Tokopedia Tetap Jadi Andalan, TikTok Tegaskan Restrukturisasi Bukan PHK Massal

TikTok Indonesia menegaskan bahwa langkah yang sedang dijalankan di internal perusahaan merupakan restrukturisasi, bukan pengurangan massal karyawan Tokopedia. Penyesuaian itu disebut sebagai upaya efisiensi pada tim tertentu agar bisnis tetap berkelanjutan dalam jangka panjang.

Klarifikasi ini muncul di tengah beredarnya kabar di media sosial yang menyebut 90 persen karyawan Tokopedia terdampak. Hingga kini, klaim tersebut belum memperoleh validasi resmi, sementara manajemen menekankan bahwa fokus mereka ada pada penyesuaian organisasi, bukan penarikan diri dari pasar domestik.

Penyesuaian diarahkan ke tim riset dan pengembangan

Juru bicara TikTok menyampaikan bahwa perusahaan sedang menyelaraskan organisasi riset dan pengembangan atau R&D. Langkah ini diarahkan untuk mendukung pertumbuhan jangka panjang bagi bisnis, komunitas kreator, dan penjual di platform.

Perusahaan menilai penyesuaian struktur diperlukan agar roda usaha tetap bergerak secara efisien. Dalam penjelasannya, TikTok juga menegaskan bahwa keputusan tersebut tidak diambil dengan mudah.

Dukungan bagi karyawan yang terdampak

Meski mengubah struktur internal, TikTok menyatakan tetap memberi perhatian kepada karyawan yang terdampak. Manajemen berkomitmen untuk mendampingi mereka selama masa transisi berlangsung.

Fokus utama perusahaan saat ini adalah memastikan dukungan berjalan dengan baik bagi rekan kerja yang terkena imbas perombakan organisasi. Pernyataan itu menunjukkan bahwa aspek penyesuaian tim tetap dibarengi dengan perhatian pada proses perpindahan peran maupun perubahan internal lain yang mungkin terjadi.

Tokopedia tetap masuk strategi jangka panjang

Di tengah spekulasi yang mengemuka, TikTok menegaskan bahwa Tokopedia tetap menjadi bagian penting dari investasi jangka panjang di Indonesia. Perusahaan berjanji akan terus menanamkan dukungan untuk memperkuat ekosistem perdagangan digital di pasar domestik.

Arah investasi itu juga dikaitkan dengan upaya memberdayakan pelaku usaha lokal.

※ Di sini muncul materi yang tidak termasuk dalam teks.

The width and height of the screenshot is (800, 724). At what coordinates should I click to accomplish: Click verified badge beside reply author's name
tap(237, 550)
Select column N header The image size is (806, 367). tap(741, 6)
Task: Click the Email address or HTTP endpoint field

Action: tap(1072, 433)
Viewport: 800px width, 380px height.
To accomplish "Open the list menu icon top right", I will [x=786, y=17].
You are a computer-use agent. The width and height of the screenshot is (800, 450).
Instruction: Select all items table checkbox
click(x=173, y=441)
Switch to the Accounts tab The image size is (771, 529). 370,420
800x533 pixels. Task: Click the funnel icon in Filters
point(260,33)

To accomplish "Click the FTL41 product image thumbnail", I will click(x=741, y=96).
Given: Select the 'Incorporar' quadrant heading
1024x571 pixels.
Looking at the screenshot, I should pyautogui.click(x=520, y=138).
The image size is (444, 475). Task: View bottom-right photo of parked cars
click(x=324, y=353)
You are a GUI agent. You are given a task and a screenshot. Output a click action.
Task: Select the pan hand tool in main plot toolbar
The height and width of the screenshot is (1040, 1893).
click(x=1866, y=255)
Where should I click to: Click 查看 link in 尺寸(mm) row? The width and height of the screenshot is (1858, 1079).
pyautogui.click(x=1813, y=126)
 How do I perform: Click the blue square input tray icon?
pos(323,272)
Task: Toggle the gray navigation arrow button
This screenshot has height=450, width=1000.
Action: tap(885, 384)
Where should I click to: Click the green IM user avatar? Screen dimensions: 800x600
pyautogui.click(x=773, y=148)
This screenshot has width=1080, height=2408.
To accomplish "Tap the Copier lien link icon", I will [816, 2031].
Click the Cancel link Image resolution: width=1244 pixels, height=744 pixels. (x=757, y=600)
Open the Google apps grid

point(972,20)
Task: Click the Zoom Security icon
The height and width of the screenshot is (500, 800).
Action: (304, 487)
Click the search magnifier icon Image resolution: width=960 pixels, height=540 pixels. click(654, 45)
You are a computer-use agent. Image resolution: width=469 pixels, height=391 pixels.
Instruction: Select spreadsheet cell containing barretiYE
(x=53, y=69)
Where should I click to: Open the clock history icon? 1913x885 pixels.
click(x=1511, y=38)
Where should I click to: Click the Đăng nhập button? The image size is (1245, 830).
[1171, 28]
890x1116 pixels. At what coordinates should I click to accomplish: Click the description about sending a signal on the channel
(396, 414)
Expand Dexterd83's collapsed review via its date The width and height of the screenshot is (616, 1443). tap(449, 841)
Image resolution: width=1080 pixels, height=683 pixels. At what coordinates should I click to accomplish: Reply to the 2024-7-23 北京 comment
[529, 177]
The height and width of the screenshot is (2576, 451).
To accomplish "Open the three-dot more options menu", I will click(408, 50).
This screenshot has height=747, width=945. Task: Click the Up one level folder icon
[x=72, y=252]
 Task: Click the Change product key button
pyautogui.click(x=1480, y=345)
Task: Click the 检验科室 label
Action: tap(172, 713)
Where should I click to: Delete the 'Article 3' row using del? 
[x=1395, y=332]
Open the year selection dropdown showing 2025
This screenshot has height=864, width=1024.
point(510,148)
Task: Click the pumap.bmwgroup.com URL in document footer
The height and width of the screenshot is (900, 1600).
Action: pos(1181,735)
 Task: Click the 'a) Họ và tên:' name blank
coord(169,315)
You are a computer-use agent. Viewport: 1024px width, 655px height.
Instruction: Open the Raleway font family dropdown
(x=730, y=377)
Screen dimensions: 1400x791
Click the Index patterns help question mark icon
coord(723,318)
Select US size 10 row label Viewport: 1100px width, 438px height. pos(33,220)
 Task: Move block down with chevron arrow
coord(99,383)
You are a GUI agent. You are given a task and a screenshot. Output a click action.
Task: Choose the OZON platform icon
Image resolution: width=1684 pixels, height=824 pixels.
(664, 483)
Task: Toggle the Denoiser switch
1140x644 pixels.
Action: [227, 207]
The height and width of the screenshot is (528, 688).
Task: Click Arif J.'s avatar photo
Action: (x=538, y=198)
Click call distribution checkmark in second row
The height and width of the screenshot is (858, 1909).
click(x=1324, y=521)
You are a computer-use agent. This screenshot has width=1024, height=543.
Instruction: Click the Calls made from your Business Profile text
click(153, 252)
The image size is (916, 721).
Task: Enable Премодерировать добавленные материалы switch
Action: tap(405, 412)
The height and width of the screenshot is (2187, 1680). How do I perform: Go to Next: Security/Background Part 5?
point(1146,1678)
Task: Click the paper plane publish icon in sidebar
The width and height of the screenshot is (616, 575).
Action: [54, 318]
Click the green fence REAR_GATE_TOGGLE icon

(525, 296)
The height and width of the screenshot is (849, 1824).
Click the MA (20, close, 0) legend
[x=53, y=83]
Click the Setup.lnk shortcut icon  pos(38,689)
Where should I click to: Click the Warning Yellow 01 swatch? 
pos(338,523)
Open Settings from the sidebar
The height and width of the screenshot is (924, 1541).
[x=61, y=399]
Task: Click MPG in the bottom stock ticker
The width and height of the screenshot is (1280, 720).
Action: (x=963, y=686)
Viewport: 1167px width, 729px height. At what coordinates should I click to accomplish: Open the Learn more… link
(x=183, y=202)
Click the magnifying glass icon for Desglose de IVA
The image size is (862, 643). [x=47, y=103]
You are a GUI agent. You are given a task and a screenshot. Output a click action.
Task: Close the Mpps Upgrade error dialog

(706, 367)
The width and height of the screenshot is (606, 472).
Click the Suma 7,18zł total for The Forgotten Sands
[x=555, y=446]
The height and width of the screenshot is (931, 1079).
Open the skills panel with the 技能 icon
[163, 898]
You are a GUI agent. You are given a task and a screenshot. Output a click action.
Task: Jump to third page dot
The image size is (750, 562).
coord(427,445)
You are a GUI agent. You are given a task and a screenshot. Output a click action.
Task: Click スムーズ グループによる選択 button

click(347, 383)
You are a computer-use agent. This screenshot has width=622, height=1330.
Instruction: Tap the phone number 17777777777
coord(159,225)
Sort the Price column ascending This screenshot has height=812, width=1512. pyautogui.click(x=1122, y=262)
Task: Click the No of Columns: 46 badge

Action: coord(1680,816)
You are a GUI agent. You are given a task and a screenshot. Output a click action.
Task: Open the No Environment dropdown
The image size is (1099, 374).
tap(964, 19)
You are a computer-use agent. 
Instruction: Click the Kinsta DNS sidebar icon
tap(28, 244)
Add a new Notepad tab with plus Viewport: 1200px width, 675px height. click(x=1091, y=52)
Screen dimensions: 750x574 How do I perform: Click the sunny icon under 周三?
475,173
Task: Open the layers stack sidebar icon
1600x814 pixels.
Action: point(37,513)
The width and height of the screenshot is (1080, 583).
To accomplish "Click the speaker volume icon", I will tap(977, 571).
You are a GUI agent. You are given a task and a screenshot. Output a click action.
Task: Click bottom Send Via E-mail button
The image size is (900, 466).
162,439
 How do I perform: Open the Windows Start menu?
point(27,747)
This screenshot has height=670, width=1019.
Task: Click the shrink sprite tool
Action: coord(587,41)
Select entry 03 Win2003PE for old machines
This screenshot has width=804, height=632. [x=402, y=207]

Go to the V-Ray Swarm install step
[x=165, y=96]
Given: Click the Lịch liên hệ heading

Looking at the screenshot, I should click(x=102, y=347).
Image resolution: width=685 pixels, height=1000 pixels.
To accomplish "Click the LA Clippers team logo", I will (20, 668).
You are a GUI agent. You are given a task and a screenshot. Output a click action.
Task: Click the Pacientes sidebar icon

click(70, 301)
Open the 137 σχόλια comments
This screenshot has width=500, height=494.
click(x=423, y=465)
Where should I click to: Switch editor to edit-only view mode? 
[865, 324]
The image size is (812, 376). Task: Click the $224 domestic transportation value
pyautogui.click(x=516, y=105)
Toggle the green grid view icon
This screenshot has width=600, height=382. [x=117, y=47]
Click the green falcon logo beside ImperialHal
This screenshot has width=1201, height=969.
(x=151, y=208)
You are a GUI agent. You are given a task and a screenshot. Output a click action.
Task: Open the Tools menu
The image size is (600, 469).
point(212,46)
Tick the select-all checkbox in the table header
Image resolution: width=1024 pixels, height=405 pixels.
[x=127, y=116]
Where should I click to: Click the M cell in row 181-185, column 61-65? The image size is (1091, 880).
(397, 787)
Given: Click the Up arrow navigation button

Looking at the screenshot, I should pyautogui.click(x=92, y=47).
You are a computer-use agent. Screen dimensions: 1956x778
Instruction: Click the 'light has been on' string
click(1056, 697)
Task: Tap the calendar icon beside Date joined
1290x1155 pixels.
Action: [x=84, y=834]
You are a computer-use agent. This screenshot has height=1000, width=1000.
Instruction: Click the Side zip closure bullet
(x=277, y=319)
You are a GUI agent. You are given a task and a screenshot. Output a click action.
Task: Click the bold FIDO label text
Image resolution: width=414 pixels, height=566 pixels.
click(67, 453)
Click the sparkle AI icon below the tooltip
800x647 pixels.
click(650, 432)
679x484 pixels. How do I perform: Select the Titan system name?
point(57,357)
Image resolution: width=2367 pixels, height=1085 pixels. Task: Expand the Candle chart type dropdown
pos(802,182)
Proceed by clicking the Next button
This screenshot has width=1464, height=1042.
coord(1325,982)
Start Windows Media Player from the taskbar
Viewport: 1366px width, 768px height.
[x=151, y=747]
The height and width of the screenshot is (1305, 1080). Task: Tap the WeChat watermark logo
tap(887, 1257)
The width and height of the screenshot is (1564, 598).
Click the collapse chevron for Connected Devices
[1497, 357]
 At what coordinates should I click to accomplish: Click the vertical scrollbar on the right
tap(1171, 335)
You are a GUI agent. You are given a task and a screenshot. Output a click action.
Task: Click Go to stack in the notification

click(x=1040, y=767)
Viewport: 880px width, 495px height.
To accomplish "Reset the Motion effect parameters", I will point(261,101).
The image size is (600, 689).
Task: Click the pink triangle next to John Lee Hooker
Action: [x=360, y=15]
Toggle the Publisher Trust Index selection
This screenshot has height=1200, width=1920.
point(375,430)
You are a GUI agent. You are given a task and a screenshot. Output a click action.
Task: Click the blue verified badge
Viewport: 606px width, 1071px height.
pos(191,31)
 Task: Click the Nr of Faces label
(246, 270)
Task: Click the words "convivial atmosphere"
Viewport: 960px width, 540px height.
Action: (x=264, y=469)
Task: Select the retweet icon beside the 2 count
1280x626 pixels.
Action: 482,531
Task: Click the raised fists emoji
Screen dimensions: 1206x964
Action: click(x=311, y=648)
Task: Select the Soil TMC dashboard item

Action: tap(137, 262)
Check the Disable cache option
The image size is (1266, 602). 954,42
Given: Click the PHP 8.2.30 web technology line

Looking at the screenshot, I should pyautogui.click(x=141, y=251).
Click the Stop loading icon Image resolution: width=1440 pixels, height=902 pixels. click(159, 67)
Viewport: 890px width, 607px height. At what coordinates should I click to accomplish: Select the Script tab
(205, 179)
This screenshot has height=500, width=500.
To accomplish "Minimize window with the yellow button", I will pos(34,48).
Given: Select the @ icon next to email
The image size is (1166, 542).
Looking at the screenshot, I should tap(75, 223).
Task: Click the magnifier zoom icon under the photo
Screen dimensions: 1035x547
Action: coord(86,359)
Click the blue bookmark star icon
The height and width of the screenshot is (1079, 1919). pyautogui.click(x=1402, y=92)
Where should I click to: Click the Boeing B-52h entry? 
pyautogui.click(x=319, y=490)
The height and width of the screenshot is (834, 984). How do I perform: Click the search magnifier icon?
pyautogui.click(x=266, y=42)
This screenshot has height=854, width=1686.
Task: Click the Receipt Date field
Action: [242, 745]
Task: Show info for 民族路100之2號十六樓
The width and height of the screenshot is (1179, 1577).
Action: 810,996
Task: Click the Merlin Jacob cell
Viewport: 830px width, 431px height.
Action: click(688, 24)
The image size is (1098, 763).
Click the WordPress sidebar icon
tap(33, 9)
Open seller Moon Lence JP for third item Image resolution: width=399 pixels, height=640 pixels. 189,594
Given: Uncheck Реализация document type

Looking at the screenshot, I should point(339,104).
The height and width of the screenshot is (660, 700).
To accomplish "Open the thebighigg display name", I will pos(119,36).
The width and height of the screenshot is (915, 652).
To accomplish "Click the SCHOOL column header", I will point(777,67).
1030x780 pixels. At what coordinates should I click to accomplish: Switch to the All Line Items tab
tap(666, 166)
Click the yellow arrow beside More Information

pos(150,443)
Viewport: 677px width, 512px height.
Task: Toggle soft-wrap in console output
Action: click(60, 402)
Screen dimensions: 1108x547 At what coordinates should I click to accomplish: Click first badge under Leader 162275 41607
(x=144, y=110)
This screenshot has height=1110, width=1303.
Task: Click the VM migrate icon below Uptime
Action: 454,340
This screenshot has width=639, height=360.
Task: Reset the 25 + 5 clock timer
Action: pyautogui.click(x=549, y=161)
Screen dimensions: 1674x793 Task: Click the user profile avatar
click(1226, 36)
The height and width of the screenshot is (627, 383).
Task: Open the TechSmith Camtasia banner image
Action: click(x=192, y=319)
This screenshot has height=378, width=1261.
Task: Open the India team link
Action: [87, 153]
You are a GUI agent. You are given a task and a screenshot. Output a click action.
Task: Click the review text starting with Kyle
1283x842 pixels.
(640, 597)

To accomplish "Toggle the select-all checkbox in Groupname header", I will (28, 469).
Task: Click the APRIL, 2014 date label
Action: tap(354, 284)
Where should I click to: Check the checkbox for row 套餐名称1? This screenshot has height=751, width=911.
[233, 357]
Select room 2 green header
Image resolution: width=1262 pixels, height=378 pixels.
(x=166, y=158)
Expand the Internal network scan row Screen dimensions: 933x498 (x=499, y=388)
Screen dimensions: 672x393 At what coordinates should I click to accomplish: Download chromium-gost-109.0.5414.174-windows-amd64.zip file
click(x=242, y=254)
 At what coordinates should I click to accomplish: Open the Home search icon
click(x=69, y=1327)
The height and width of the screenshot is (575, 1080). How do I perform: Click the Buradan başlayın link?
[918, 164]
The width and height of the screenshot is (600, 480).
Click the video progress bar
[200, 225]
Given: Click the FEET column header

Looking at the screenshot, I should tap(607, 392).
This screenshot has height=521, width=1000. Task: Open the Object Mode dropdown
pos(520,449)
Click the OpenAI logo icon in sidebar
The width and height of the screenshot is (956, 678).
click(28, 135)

TikTok menyebut Tokopedia akan terus dikembangkan agar menjadi platform yang lebih baik bagi pengguna dan penjual, termasuk bagi usaha mikro, kecil, dan menengah.

Latar integrasi bisnis yang masih berjalan

Manajemen belum menjelaskan secara rinci unit operasional lain yang mungkin ikut terdampak kebijakan baru tersebut. Namun, konteks penyelarasan bisnis ini tidak lepas dari penggabungan unit usaha TikTok Shop dan Tokopedia pada awal 2024.

Penggabungan itu berlangsung setelah ByteDance mencaplok mayoritas saham. Dari situ, penyesuaian organisasi dinilai menjadi bagian dari proses integrasi yang masih terus berjalan di dalam grup.

IsuKeterangan
Kabar yang beredarDugaan PHK 90 persen karyawan Tokopedia
Penjelasan TikTokRestrukturisasi internal dan efisiensi pada tim tertentu
Fokus penyesuaianPenyelarasan organisasi riset dan pengembangan atau R&D
Arah bisnisTokopedia tetap menjadi bagian dari investasi jangka panjang di Indonesia

Dengan penegasan tersebut, TikTok berusaha meluruskan spekulasi yang berkembang sekaligus menjaga kejelasan arah bisnis Tokopedia di Indonesia. Di saat yang sama, perusahaan tetap menempatkan integrasi internal sebagai bagian dari strategi pertumbuhan yang berkelanjutan.